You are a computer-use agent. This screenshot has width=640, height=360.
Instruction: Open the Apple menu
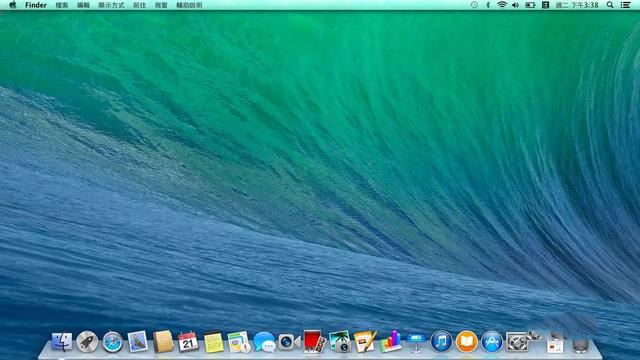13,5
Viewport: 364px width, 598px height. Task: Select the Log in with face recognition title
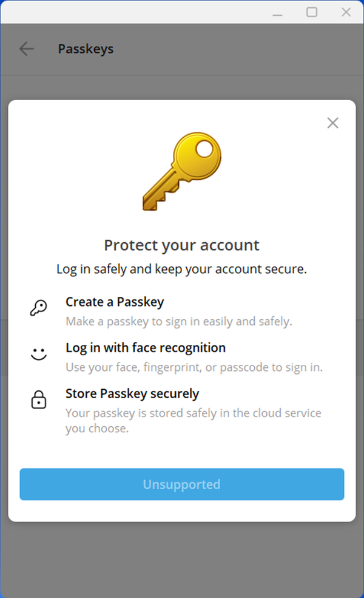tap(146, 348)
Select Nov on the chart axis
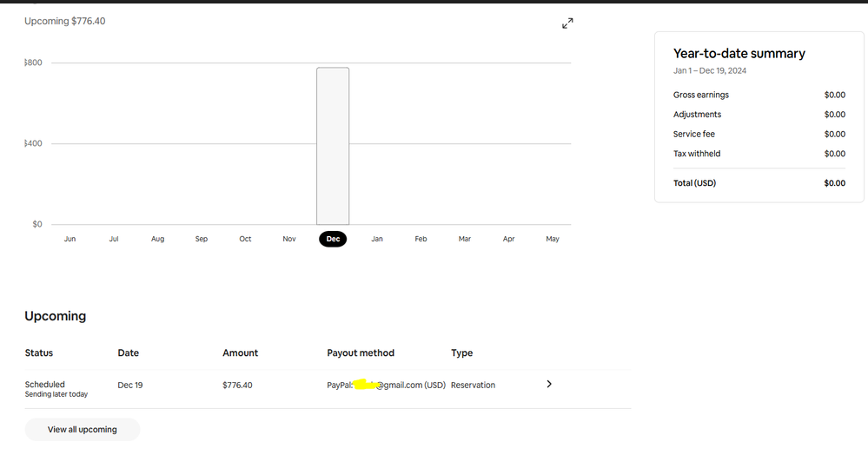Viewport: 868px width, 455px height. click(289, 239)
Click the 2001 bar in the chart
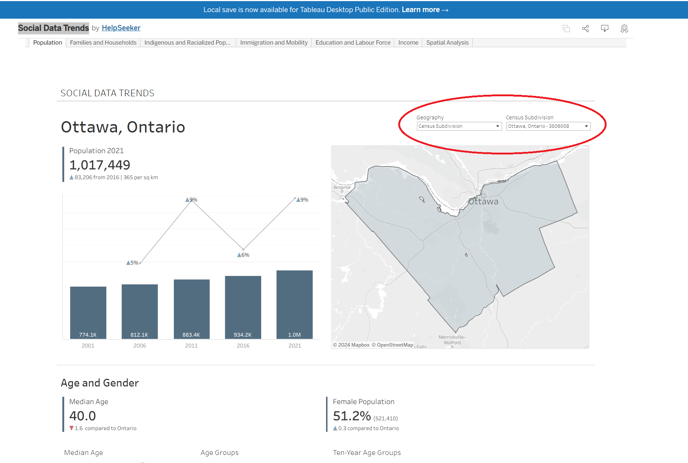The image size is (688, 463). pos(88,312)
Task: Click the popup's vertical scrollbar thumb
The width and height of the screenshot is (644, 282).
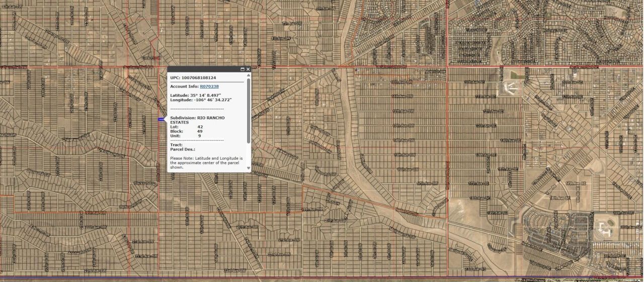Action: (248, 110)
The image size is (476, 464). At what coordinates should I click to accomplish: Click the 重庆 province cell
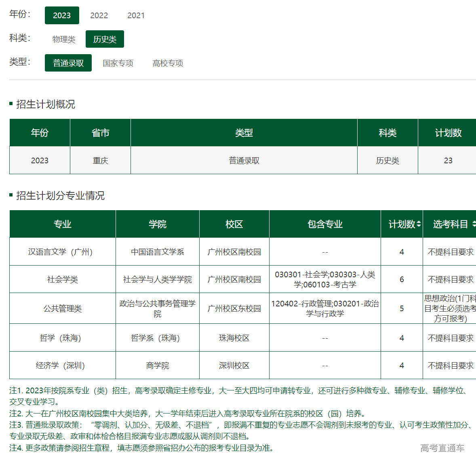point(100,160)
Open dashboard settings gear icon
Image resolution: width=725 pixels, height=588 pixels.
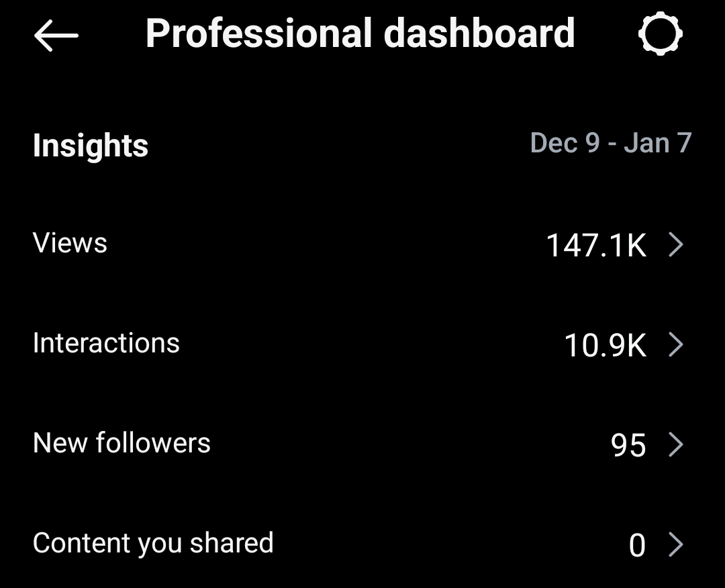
========================
— About this task —
The lines to repeat start at the one holding "The image size is (476, 464)." and run through the last line of the records above; write them out exactly, both ends included, but not the pictures.

— Answer to this problem —
The image size is (476, 464). At what coordinates should I click to accomplish: Click the 重庆 province cell
point(100,160)
Open dashboard settings gear icon
Image resolution: width=725 pixels, height=588 pixels.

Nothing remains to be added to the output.